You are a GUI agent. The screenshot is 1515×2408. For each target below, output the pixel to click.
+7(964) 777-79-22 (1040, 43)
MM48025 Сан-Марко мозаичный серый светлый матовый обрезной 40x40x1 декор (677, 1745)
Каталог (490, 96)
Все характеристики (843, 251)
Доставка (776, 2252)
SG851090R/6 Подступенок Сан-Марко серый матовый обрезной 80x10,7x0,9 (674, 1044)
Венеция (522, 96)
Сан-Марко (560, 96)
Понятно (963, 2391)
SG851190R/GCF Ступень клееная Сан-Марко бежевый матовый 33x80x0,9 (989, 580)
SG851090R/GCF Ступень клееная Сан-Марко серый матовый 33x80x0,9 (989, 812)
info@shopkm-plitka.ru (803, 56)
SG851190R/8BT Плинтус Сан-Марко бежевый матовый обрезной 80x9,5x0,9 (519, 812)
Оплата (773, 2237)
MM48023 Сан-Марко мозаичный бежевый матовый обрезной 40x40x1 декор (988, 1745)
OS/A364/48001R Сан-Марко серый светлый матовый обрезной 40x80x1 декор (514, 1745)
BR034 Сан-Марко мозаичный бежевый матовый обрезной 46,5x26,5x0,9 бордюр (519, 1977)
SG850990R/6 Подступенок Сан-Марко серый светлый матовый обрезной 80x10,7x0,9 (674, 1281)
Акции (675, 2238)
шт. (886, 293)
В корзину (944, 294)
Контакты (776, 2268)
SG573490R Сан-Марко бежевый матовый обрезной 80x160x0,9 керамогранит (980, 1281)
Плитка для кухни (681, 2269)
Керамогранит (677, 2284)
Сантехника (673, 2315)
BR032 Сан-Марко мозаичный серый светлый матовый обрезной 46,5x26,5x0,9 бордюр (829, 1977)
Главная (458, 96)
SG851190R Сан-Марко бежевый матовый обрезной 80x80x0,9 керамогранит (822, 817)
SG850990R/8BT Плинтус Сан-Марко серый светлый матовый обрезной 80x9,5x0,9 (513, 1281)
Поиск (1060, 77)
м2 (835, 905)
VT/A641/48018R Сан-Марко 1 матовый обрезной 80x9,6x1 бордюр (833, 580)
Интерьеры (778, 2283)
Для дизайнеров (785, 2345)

+ + + + + + +

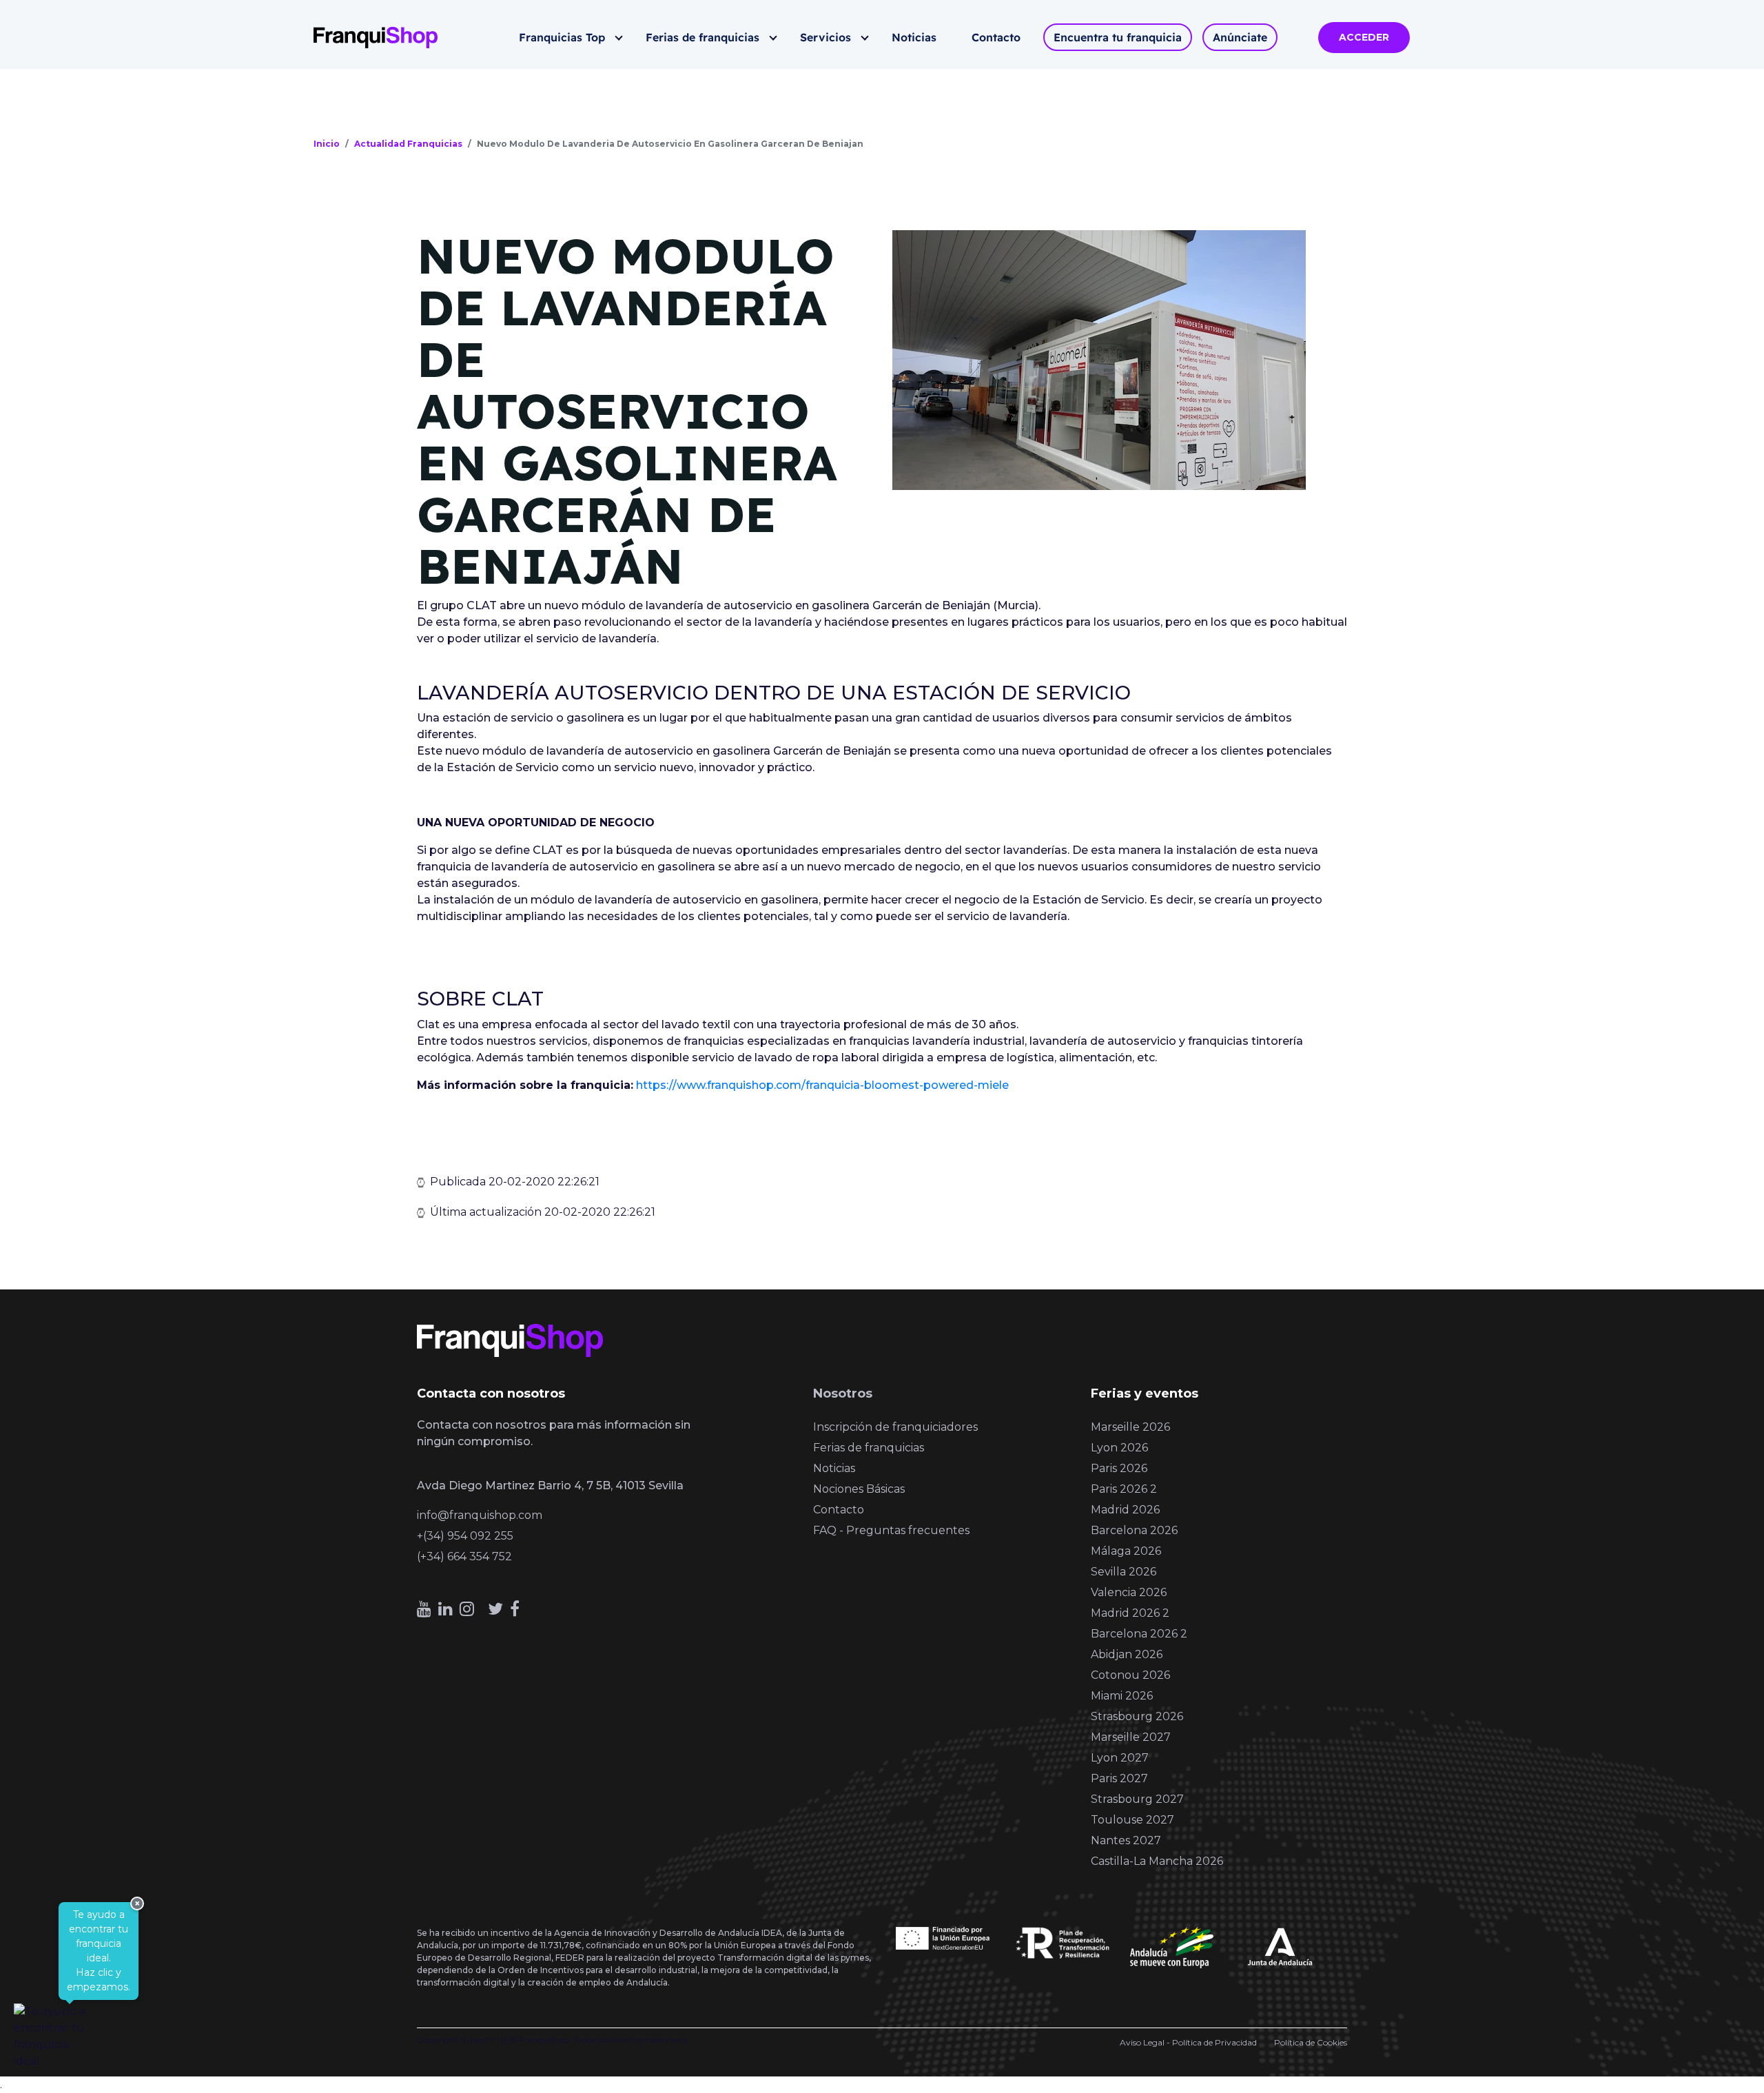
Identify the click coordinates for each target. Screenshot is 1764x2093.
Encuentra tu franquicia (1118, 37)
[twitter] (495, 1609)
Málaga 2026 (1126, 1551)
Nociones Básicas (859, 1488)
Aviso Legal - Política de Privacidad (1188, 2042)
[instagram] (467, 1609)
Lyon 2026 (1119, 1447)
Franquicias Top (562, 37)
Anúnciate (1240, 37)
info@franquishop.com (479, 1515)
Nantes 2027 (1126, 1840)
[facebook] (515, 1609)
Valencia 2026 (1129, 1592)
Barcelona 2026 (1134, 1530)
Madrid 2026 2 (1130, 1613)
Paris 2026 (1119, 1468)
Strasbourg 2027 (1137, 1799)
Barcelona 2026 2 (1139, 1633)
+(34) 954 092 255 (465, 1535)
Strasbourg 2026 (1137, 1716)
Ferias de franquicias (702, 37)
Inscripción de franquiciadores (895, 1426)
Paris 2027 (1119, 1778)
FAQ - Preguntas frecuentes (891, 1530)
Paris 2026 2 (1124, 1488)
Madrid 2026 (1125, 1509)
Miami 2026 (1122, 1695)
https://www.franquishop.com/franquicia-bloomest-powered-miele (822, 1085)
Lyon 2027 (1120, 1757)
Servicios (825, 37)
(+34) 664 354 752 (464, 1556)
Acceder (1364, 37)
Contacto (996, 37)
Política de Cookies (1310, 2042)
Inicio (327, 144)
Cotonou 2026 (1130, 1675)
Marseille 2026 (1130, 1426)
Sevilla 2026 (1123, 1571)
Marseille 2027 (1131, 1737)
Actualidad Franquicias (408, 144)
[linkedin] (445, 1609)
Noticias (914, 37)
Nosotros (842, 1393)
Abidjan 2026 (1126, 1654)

+ + + + + + +

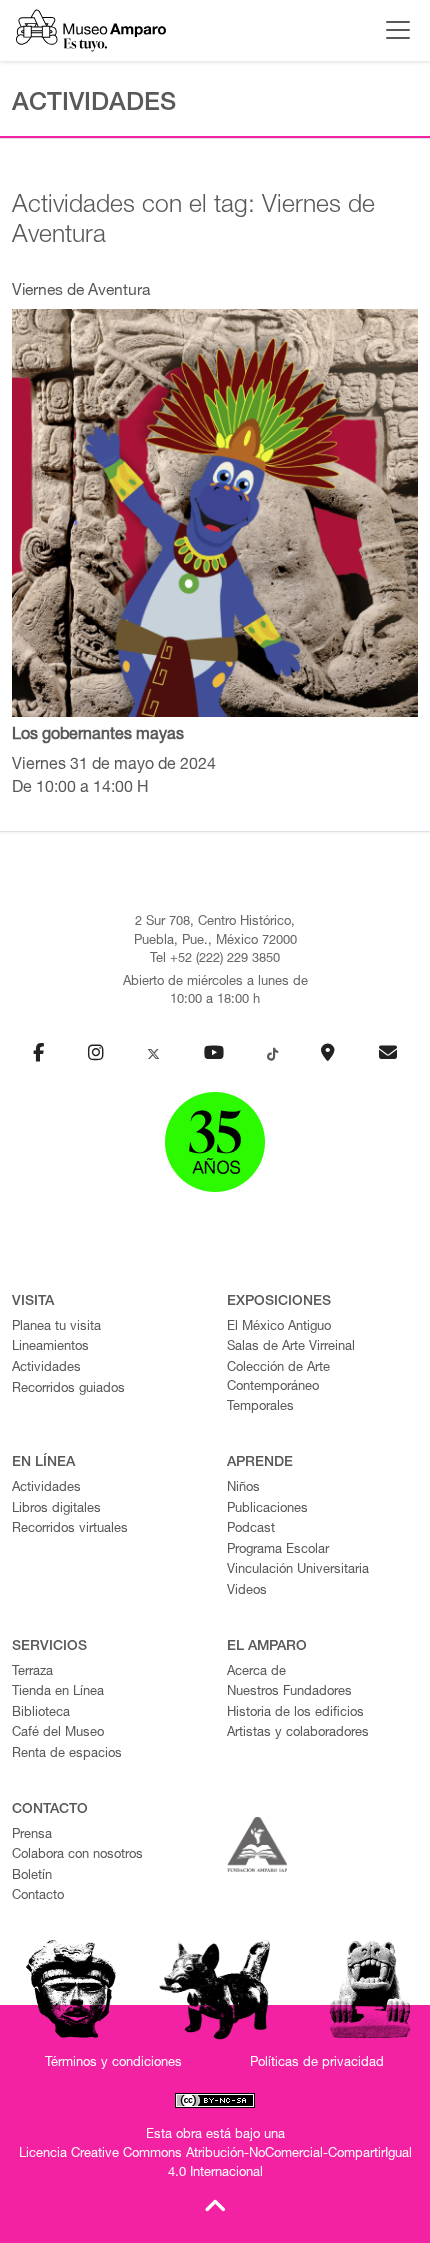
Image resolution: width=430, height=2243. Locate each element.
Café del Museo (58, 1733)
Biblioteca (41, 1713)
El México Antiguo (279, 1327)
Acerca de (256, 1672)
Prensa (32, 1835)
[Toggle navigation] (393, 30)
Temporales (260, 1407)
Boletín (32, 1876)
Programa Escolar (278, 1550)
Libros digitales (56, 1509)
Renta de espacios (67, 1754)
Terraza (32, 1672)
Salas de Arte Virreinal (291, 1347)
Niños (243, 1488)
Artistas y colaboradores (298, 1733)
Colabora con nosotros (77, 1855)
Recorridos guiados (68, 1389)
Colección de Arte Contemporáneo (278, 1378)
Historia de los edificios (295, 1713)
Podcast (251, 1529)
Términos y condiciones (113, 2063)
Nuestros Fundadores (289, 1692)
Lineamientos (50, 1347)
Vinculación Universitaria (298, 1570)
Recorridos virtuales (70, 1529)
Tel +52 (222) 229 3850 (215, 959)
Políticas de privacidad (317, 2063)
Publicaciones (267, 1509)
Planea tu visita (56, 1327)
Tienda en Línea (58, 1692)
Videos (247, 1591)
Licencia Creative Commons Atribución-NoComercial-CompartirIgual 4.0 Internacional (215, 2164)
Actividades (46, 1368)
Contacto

+ + + + + + +

> _Your objective_
Copy the rows verbatim, from the line that contains "Identify the click" through the line that contains "Madrid 2026 2 (1130, 1613)".

> _Solution for this exercise_
Identify the click coordinates for each target. Screenshot is 1764x2093.
Encuentra tu franquicia (1118, 37)
[twitter] (495, 1609)
Málaga 2026 (1126, 1551)
Nociones Básicas (859, 1488)
Aviso Legal - Política de Privacidad (1188, 2042)
[instagram] (467, 1609)
Lyon 2026 (1119, 1447)
Franquicias Top (562, 37)
Anúnciate (1240, 37)
info@franquishop.com (479, 1515)
Nantes 2027 (1126, 1840)
[facebook] (515, 1609)
Valencia 2026 (1129, 1592)
Barcelona 2026 (1134, 1530)
Madrid 2026 2 (1130, 1613)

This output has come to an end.